Brasil e Argentina se unem pra defender carne bovina na COP-26
Informação veio à tona com vazamento de documentos revelados pelo canal britânico BBC
Se frente aos holofotes, Brasil e Argentina tem diferenças políticas enfatizadas por seus presidentes, nos bastidores, as duas maiores economias da América do Sul formam uma dobradinha pra fazer lobby e influenciar algumas das decisões tomadas pela Organização das Nações Unidas, a poucos dias do início da Cop-26, a Conferência do Clima, que acontece de 31 de outubro a 12 de novembro, em Glasgow, na Escócia.
É o que sugere uma reportagem da rede britânica BBC, que publica hoje um levantamento baseado no vazamento de 32 mil documentos. São informações enviadas por governos de todo o mundo para o painel de cientistas da ONU. Estes profissionais vão reunir todas as evidências para elaborar o documento final sobre a melhor maneira de controlar a crise climática e evitar que a temperatura do planeta suba acima de 1,5 grau.
Os vizinhos, segundo a reportagem, fazem lobby pra minimizar os impactos da produção e do consumo de carne bovina, importante para a economia dos dois países. "Brasil e Argentina, dois dos maiores produtores de carne bovina e ração animal do mundo, argumentam veementemente contra as evidências no relatório preliminar de que a redução do consumo de carne é necessária para cortar as emissões de gases de efeito estufa".

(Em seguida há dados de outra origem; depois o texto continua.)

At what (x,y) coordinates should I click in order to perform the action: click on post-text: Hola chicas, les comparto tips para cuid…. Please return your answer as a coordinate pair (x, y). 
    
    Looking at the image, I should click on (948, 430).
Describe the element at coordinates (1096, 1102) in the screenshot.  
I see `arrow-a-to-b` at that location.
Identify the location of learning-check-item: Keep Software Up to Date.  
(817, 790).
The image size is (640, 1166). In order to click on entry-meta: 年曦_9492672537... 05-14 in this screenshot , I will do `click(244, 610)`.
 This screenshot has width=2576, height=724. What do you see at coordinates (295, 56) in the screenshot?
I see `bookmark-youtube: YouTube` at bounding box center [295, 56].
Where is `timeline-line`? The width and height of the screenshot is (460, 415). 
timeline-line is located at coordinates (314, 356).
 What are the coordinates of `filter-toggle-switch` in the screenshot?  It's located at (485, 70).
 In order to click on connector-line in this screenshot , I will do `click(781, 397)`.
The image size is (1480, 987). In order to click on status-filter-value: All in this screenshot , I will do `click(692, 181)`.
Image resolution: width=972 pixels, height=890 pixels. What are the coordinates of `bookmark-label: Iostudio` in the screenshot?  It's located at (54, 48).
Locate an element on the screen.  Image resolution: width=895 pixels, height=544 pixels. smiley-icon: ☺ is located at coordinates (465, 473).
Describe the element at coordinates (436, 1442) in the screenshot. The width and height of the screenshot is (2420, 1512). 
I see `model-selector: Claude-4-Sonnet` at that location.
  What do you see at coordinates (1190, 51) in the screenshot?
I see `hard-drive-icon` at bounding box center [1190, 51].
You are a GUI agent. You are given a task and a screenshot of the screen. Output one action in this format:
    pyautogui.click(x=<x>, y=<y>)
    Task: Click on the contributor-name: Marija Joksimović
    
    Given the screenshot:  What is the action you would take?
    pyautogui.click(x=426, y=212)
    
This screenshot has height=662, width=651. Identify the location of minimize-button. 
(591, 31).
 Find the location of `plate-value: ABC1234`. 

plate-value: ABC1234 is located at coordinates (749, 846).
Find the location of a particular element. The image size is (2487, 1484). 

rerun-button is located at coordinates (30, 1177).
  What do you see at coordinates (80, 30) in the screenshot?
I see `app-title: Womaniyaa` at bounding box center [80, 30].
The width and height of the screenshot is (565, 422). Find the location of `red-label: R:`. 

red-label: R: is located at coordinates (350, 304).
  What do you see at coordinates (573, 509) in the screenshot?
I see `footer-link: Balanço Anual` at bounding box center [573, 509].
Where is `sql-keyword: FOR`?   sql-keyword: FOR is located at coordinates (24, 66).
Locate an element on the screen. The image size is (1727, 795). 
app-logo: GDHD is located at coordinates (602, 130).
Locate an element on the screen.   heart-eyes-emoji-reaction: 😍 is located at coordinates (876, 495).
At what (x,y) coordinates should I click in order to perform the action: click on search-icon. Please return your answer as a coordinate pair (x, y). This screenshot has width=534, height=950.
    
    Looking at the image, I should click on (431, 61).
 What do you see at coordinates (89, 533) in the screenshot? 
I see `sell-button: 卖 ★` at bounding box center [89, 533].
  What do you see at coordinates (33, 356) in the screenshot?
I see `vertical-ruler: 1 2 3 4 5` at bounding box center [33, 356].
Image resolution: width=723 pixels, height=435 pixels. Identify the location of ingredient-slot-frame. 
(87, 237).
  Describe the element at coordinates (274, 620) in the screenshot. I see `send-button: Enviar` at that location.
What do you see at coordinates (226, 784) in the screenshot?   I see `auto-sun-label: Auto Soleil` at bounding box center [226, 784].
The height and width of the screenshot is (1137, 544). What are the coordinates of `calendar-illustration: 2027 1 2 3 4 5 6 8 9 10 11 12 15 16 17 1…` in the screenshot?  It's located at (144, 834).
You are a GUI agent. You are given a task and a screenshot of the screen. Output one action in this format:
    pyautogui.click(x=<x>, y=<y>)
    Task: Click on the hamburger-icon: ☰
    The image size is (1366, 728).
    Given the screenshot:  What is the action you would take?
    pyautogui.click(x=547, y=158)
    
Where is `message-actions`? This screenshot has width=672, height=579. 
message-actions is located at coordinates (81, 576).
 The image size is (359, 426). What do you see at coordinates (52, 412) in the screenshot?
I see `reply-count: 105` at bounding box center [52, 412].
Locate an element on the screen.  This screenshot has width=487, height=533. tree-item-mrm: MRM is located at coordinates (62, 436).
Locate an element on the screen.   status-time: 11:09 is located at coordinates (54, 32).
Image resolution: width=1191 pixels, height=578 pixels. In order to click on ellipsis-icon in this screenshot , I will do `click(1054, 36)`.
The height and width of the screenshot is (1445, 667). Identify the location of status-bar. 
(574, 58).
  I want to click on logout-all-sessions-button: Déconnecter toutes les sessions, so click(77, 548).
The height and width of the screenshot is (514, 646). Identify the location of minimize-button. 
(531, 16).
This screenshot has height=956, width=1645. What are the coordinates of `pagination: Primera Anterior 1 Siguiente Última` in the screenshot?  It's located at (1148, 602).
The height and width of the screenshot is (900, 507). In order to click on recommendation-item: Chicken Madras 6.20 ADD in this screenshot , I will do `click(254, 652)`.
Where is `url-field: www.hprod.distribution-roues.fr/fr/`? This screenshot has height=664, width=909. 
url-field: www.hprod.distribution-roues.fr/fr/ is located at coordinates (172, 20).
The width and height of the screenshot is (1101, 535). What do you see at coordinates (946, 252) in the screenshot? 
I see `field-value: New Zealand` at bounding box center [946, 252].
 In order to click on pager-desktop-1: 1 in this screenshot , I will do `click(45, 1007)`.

O Brasil contesta a informação do relatório preliminar de que "dietas baseadas em plantas podem reduzir a emissão de gases em até 50%". Segundo a BBC, os governos brasileiro e argentino querem que os autores do relatório excluam esta afirmação, assim como o trecho que caracteriza o consumo de carne bovina como nocivo ao meio-ambiente. Os argentinos também fazem pressão pra que seja retirada do relatório a referência à "Segunda-Feira sem carne", campanha que incentiva as pessoas a mudar a dieta por pelo menos um dia da semana.
Um dos últimos grandes levantamentos sobre o tema foi publicado na revista científica Nature Food, em 13 de setembro deste ano. Segundo o estudo, a produção global de comida é responsábel pela emissão anual de 17,3 milhões de toneladas de gases na atmosfera, um terço de todas as emissões que contribuem para o aquecimento do planeta. A produção de carne bovina é responsável por 25% dessas emissões. O cálculo leva em conta a quantidade de terra necessária para pastagem do gado, além daquela usada para produção de ração bovina. Além disso, bois e vacas produzem grande quantidade de metano, um dos gases na lista de vilões do aquecimento do planeta.
Lucas Fernandes, analista político da BMJ, ressalta que esse tipo de comportamento é recorrente em eventos internacionais deste porte e que cada país busca trazer as metas para a sua realidade, no entanto, o relatório é escrito com comprovação científica e evidências. "Esse tipo de comportamento dos países antes da COP é tradição em eventos internacionais desse porte. A reunião vai ser baseada em evidências científicas, mas o grande objetivo é criar metas, reformular ações que já foram pensadas em outros fóruns como o Acordo de Paris. Além disso, há um caráter eminentemente político. Cada país no mundo tem uma realidade diferente. No Brasil e na Argentina há preocupação muito grande com agropecuária, mas outros países, que têm um matriz energética mais poluente, demandam muito das termelétricas e do uso de combustíveis fósseis, então a gente vê uma série de interesses que são colocados na mesa e isso pode sim acabar afetando as metas que vão ser estabelecidas", explica.
Além disso, o especialista afirma que os pedidos do Brasil poderiam até ser ouvidos, não fosse a imagem que o país chega a COP-26. "A emissão de efeitos do efeito estufa vem sobretudo do desflorestamento e da atividade agropecuária no Brasil. Então, no ano passado, como houve o isolamento social, a indústria teve uma redução do ritmo e vários países tiveram uma diminuição de gases. No Brasil, pelo contrário, houve um aumento do desmatamento e a gente já chega como um dos vilões. Junto a isso, a gente tem um comportamento do presidente que é reprovado por boa parte da comunidade internacional", diz. Lucas relembra a importância das metas serem factíveis, pois se muito ambiciosas, têm um custo muito elevado ou uma condição baixa de serem atendidas e podem fazer com que haja o abandono de países que não conseguem perseguir essas metas. "É importante que as metas sejam substanciais para reduzir as emissões de gases poluentes, mas ao mesmo tempo que sejam factíveis também para que a gente não tenha o abandono de outros países", afirma.
O SBT News ainda aguarda resposta do Ministério das Relações Exteriores.